PASSAGE =
****************************************
The specific locations on Mars from which martian meteorites derive are unknown. However, several young rayed craters have been found in the Tharsis and Elysium volcanic regions and appear to be plausible launch sites for these meteorites (Tornabene et al. 2006).

Shergottites are basalts and gabbros formed from subalkaline magmas. Their compositions are distinct from those of Gusev rocks (Figs. 2 and 3). Basaltic shergottites (e.g., Stolper and McSween 1979; Rubin et al. 2000) are composed of pigeonite, augite, plagioclase (transformed into maskelynite by shock), and accessory Fe-Ti oxides, phosphates, zircon, baddelyite, and ferrosilite (sometimes decomposed to silica and fayalite) (Fig. 6a). Pyroxenes have Mg-rich cores, interpreted as entrained cumulus grains, with Fe-rich overgrowths. Olivine-phyric shergottites (e.g., Goodrich 2003; Greshake et al. 2004) contain those same phases, plus olivine megacrysts (5–28%) (Fig. 6b). The megacrysts in olivine-phyric shergottites have been variously interpreted as xenocrysts, phenocrysts, or antecrysts. Lherzolitic shergottites (e.g., McSween et al. 1979; Usui et al. 2010) are composed of olivine, orthopyroxene, augite, maskelynite, and chromite. The “lherzolitic” term is probably a misnomer, because mineral proportions vary widely in these heterogeneous rocks, and are hard to quantify from thin sections. As more lherzolitic shergottites have been found, characterization suggests that they may be more properly classified as olivine gabbros; some sections consist of olivine poikilitically enclosed by pyroxene, and other sections of the same meteorites are gabbroic.

Shergottites can be either enriched or depleted in incompatible trace elements, and enriched shergottites contain more radiogenic Sr and Nd isotopes (e.g., Symes et al. 2008). These geochemical characteristics are illustrated in Figure 7a, where meteorites with high-La/Yb ratios are enriched, and ɛ¹⁴³Nd decreases with enrichment. The enriched shergottites are also more highly oxidized than depleted shergottites (e.g., Wadhwa 2001; Herd et al. 2002) (Fig. 7b). The depleted shergottites are interpreted to reflect the compositions of their mantle source; it is unclear whether the enriched shergottites represent melts of metasomatized mantle or magmas that have assimilated crust. Although the shergottites are nearly anhydrous, several lines of evidence suggest that their parent magmas were hydrous and lost water during ascent or eruption (e.g., McSween et al. 2001; McCubbin et al. 2012).
****************************************
SUPPLIED DATA =

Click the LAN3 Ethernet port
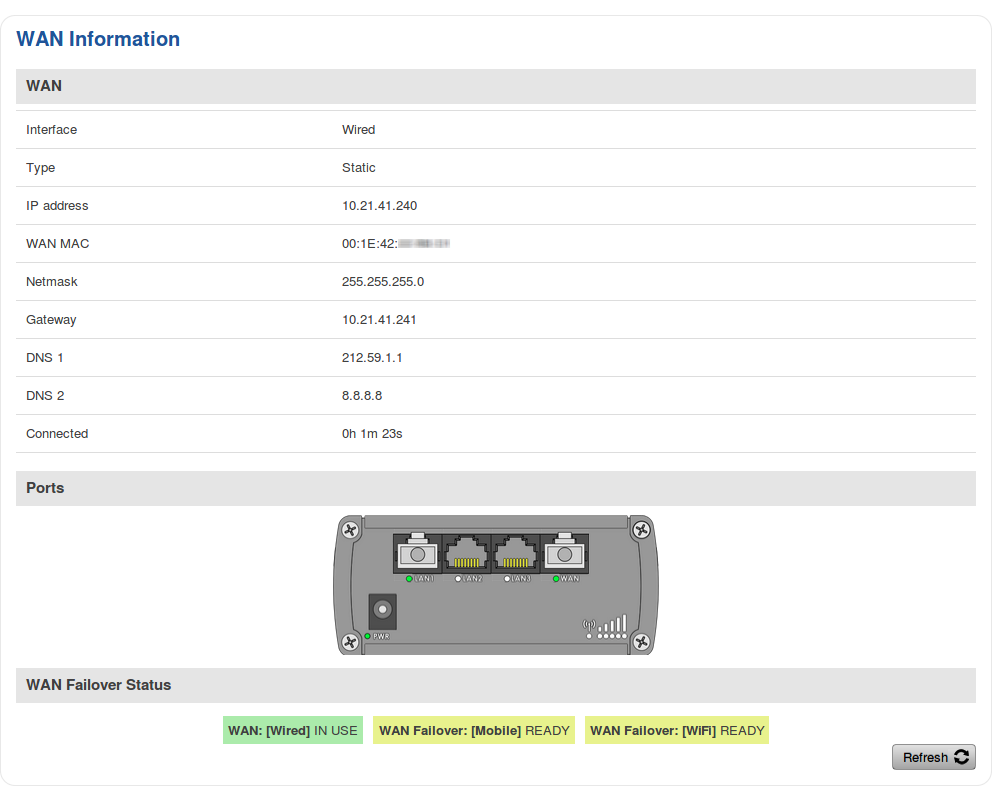 point(515,553)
****************************************
EXERCISES TO COMPLETE =
(1) From the shergottite passage, copy everything from "The specific locations" down to "et al. 2006).".
(2) In the shergottite passage, which group of shergottites is more highly oxidized?

ANSWER LIST =
(1)
The specific locations on Mars from which martian meteorites derive are unknown. However, several young rayed craters have been found in the Tharsis and Elysium volcanic regions and appear to be plausible launch sites for these meteorites (Tornabene et al. 2006).

(2) The enriched shergottites.